Chronicles from Cotolo{November 2008}

Frank Cotolo
The little I know is enough for me

I know so little about any one thing that sometimes I feel I know all there is to know. Sure, it’s wonderful to be specialized and know all there is to know about one subject, but you would be surprised how useless that can be at social gatherings, where a menu of professions and interests weave their way through crowded rooms.

I enjoy going to these events because of the variety of people attending. And my knowing a little about any one thing surely helps me talk with more people than those who know a lot about one thing.

My neighbor, Dr. Stoven, for instance, knows everything there is to know about facial muscles. He makes a damned good living because of all he knows about facial muscles. He is the only person ever to explain to me how I smile. Not that I ever actually cared to know the anatomical reason but at least it added one thing for me to know about facial muscles that I did not know and that, I was sure, would help me more than it would help Dr. Stoven in the long run.

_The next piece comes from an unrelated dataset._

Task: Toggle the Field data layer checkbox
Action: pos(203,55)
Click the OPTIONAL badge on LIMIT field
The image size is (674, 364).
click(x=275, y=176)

This could be the reason why some people say I am the life of the party and why I am invited to at least twenty parties every weekend. Some are far away from my home but still, the invites from Rio, Vancouver, Paris, Hong Kong and Chicago, pour in by telephone, email and cell-phone texts. It is getting so that I may soon have to purchase a tie.

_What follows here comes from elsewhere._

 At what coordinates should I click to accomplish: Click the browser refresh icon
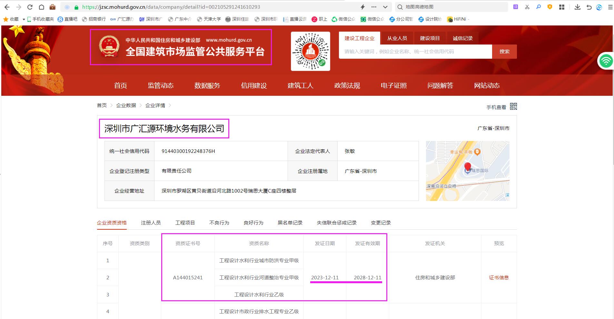click(30, 7)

People find me fascinating and I find that fascinating because most of the people who find me fascinating are fascinated by what I know. That’s fascinating, all right, considering how little I know. What does that say about those who know a lot? It says a lot about those who know a lot. Exactly how much it says about them is unknown to me because I only know much about that particular subject.

Much of this goes to show you –or anyone—that what they told me in school was hooey. One of my teachers, for instance, a Science teacher named McConner or Conners or Conmack or MacConnie or something, told me: “Cotolo, you had better come up with one subject you wish to study or else you are not going to make it out there in the real world.” I told him that was fine because I could make out there in the fake world, which is what I have done and continue to do. And rather successfully, too.

So, as I go through life even now in my late 50s, I try not to accumulate any knowledge about any one thing so I can continue to enter in conversations with people who know so much about so little. It’s the most I can do for society, aside from bringing a stray cat a cup of milk or something.